The U.S. stock market rose sharply today after Gilead Sciences (NASDAQ: GILD) reported “positive” preliminary results in a remdesivir trial to treat COVID-19. Unfortunately, the trial results are inconclusive, and earlier Chinese research suggests that the drug doesn’t work .
Investors seem to be grasping at straws to find any excuse to ignore the deteriorating fundamentals of the U.S economy. And this may come back to haunt them when reality finally sinks in.
By the numbers, the coronavirus pandemic is worse than ever. The United States added over 25,000 new cases yesterday, along with 2,470 deaths , bringing the total fatalities to 59,266. Much of the country remains locked down to slow the spread of the disease.
People will slowly get back to their normal activities. But things may never be the same until there is an effective treatment for COVID-19. Many have hinged their hopes on remdesivir, an experimental treatment developed by Gilead Sciences.
Gilead developed remdesivir as a potential treatment of the Ebola virus , but due to its powerful anti-viral activity, it was quickly touted as a potential treatment for COVID-19. Now, Gilead claims to have found encouragement in a recent study, but the results leave much to be desired because they lack a control group.

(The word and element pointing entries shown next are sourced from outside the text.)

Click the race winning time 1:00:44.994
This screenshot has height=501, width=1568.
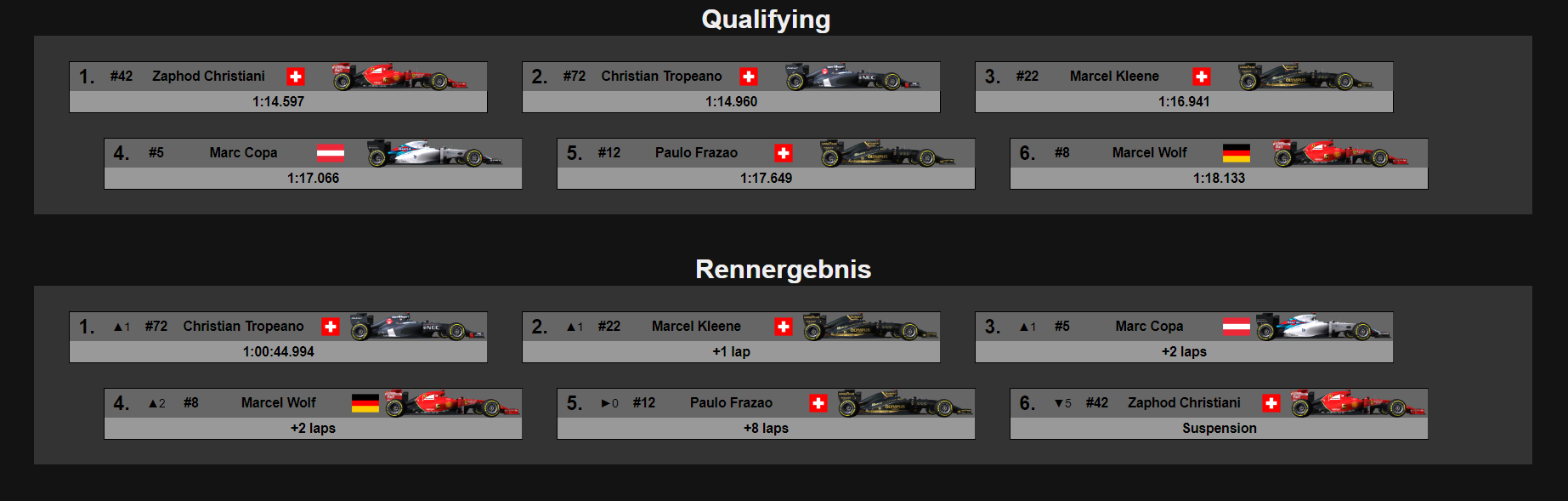point(279,352)
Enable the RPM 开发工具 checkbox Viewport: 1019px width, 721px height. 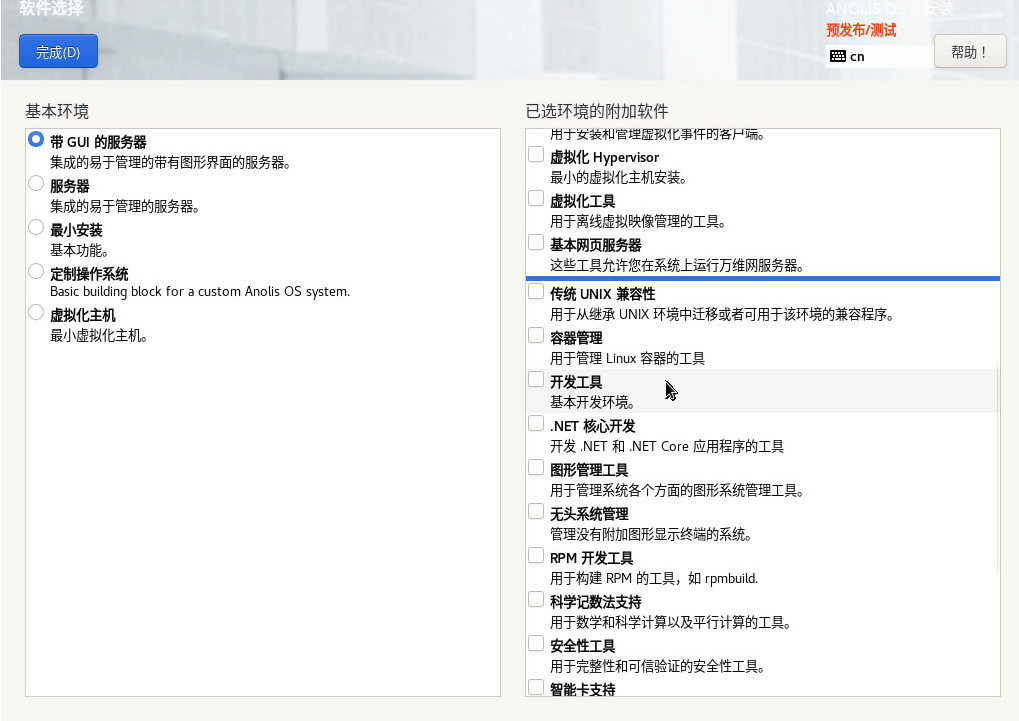pyautogui.click(x=536, y=556)
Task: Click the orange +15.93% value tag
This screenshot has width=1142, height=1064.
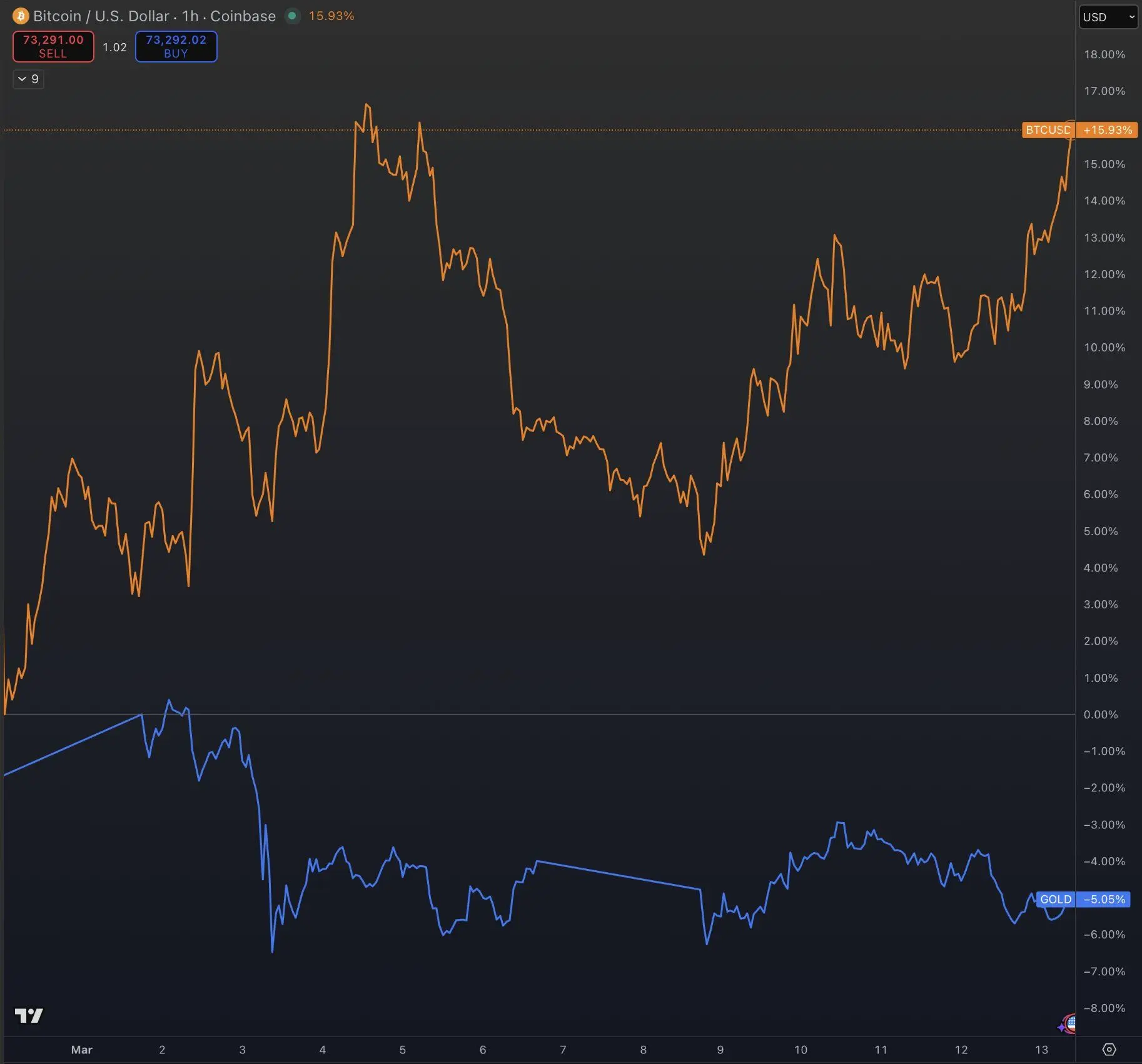Action: point(1107,130)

The trial involved two groups of patients who were hospitalized with severe cases of COVID-19. One group received Remdisivir for five days while the other group took the drug for ten days.

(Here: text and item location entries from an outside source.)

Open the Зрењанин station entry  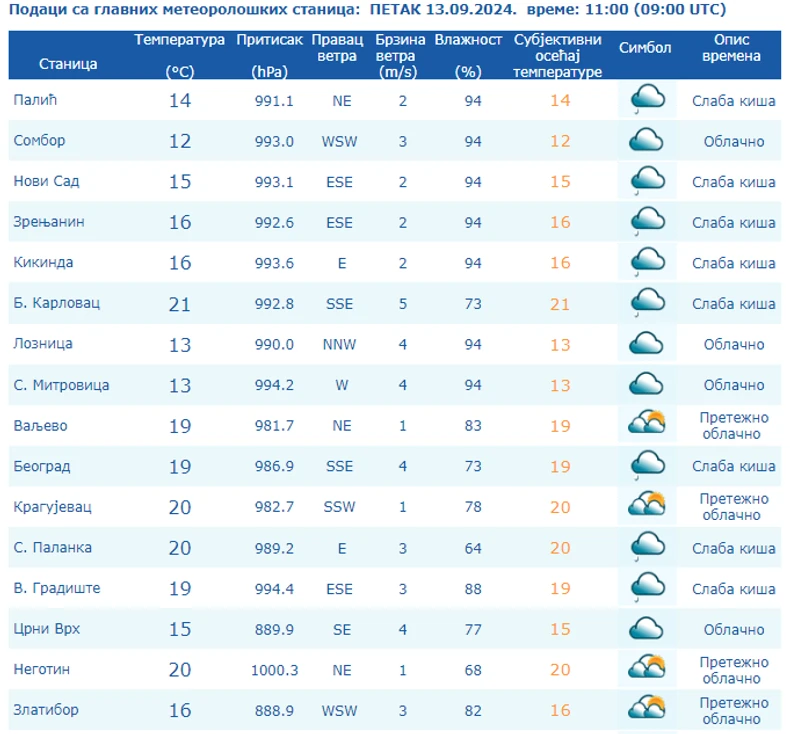(49, 222)
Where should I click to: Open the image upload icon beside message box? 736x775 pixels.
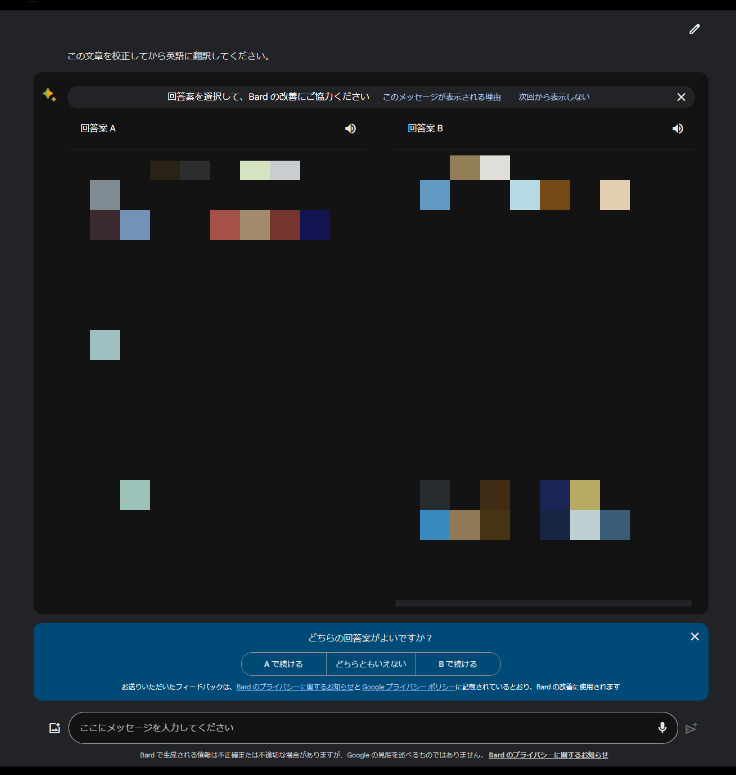click(x=54, y=728)
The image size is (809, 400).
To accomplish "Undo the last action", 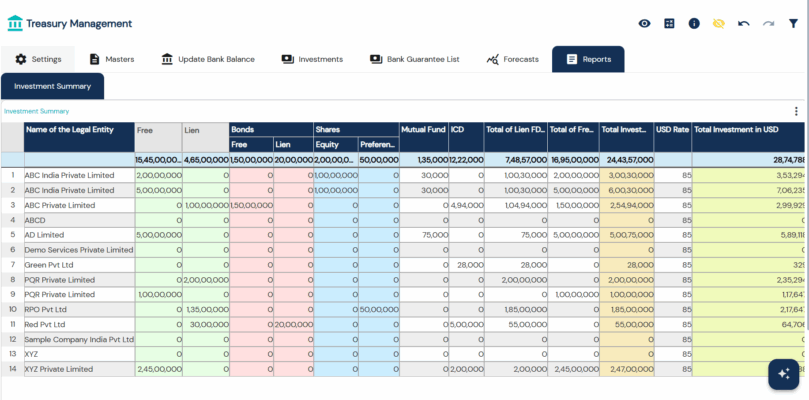I will tap(743, 23).
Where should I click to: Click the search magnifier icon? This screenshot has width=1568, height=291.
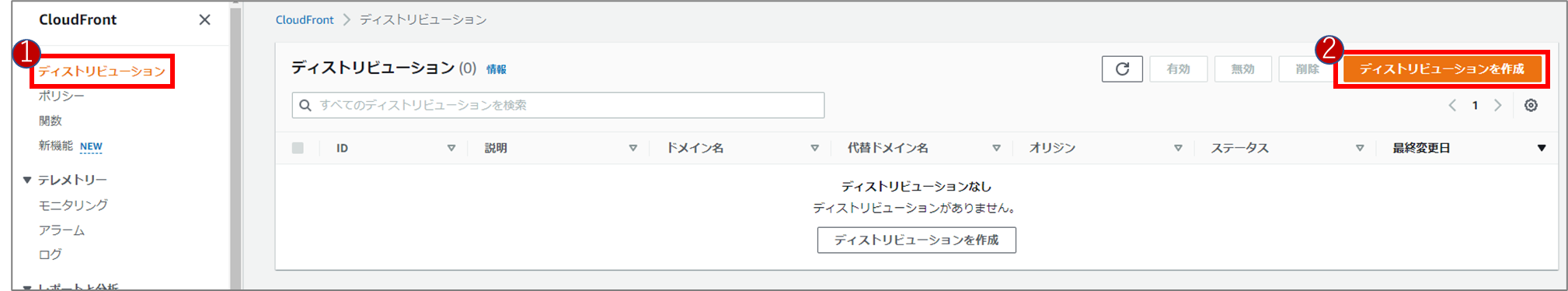(305, 105)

The study found that half of the patients in both groups were discharged within 14 days, and 64.5% of the patients who received the shorter treatment were discharged compared to 53.8% who received the longer treatment.
According to Aruna Subramanian, a lead investigator of the study, the results are encouraging. She states the following:
These data are encouraging as they indicate that patients who received a shorter, 5-day course of Remdesivir experienced similar clinical improvement as patients who received a 10-day treatment course.

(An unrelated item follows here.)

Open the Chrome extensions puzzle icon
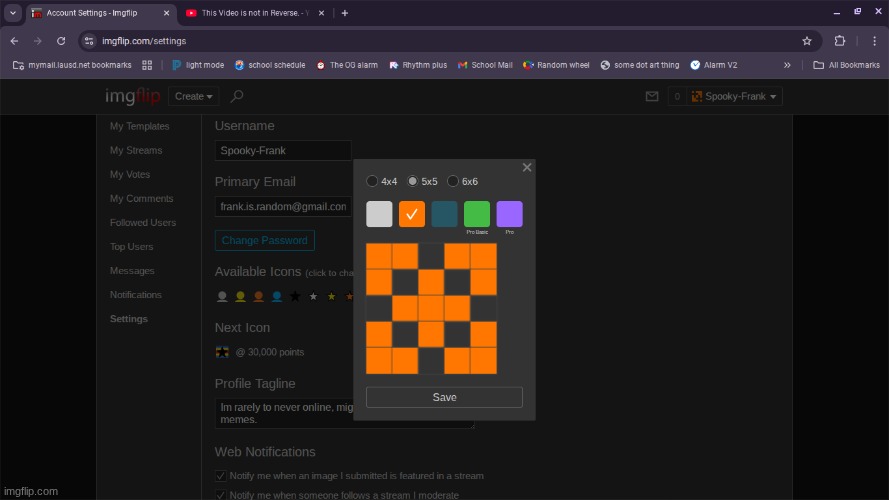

Subramanian’s findings seem completely irrelevant. The study doesn’t prove that remdesivir treats coronavirus because it doesn’t include a control group. None of the patients received a placebo. That means we have no way of knowing if remdesivir had any clinical impact on the patients.
And while Subramanian may disagree, the fact that patients exposed to remdesivir for longer spent more time in the hospital raises the question about whether the drug could do more harm than good.
But today’s stock market rally suggests that investors are so drunk on COVID-19 treatment hopium that they don’t care about these pesky details.